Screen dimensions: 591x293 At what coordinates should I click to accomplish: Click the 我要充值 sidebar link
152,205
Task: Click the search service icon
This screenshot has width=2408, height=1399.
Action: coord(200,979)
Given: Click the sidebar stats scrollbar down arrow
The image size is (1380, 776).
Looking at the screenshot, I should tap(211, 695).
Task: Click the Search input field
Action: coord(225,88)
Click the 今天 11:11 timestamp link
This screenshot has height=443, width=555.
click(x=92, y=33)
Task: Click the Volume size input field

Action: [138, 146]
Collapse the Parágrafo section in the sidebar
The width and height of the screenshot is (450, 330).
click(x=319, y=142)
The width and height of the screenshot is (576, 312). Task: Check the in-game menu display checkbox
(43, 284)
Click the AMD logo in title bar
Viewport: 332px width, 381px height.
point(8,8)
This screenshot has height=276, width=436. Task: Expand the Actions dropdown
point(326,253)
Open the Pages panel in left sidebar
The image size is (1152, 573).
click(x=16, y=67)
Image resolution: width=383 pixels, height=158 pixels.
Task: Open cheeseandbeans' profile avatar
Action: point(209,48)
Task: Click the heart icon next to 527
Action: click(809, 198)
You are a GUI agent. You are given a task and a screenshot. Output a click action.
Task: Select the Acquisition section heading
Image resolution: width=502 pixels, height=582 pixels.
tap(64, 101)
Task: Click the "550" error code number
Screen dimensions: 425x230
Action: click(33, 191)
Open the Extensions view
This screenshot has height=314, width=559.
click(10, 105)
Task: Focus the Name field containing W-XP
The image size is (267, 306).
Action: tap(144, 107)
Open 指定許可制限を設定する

┄┄┄┄┄┄┄┄┄┄┄┄┄┄┄┄┄┄┄┄

=== Task objective ===
Can you copy out every entry above, line for line and unchanged?

=== The completed task ===
Screen dimensions: 591x293 At what coordinates should I click to accomplish: Click the 我要充值 sidebar link
152,205
Task: Click the search service icon
This screenshot has width=2408, height=1399.
Action: coord(200,979)
Given: Click the sidebar stats scrollbar down arrow
The image size is (1380, 776).
Looking at the screenshot, I should tap(211, 695).
Task: Click the Search input field
Action: coord(225,88)
Click the 今天 11:11 timestamp link
This screenshot has height=443, width=555.
click(x=92, y=33)
Task: Click the Volume size input field

Action: [138, 146]
Collapse the Parágrafo section in the sidebar
The width and height of the screenshot is (450, 330).
click(x=319, y=142)
The width and height of the screenshot is (576, 312). Task: Check the in-game menu display checkbox
(43, 284)
Click the AMD logo in title bar
Viewport: 332px width, 381px height.
point(8,8)
This screenshot has height=276, width=436. Task: Expand the Actions dropdown
point(326,253)
Open the Pages panel in left sidebar
The image size is (1152, 573).
click(x=16, y=67)
Image resolution: width=383 pixels, height=158 pixels.
Task: Open cheeseandbeans' profile avatar
Action: point(209,48)
Task: Click the heart icon next to 527
Action: click(809, 198)
You are a GUI agent. You are given a task and a screenshot. Output a click action.
Task: Select the Acquisition section heading
Image resolution: width=502 pixels, height=582 pixels.
tap(64, 101)
Task: Click the "550" error code number
Screen dimensions: 425x230
Action: click(33, 191)
Open the Extensions view
This screenshot has height=314, width=559.
click(10, 105)
Task: Focus the Name field containing W-XP
The image size is (267, 306).
Action: tap(144, 107)
Open 指定許可制限を設定する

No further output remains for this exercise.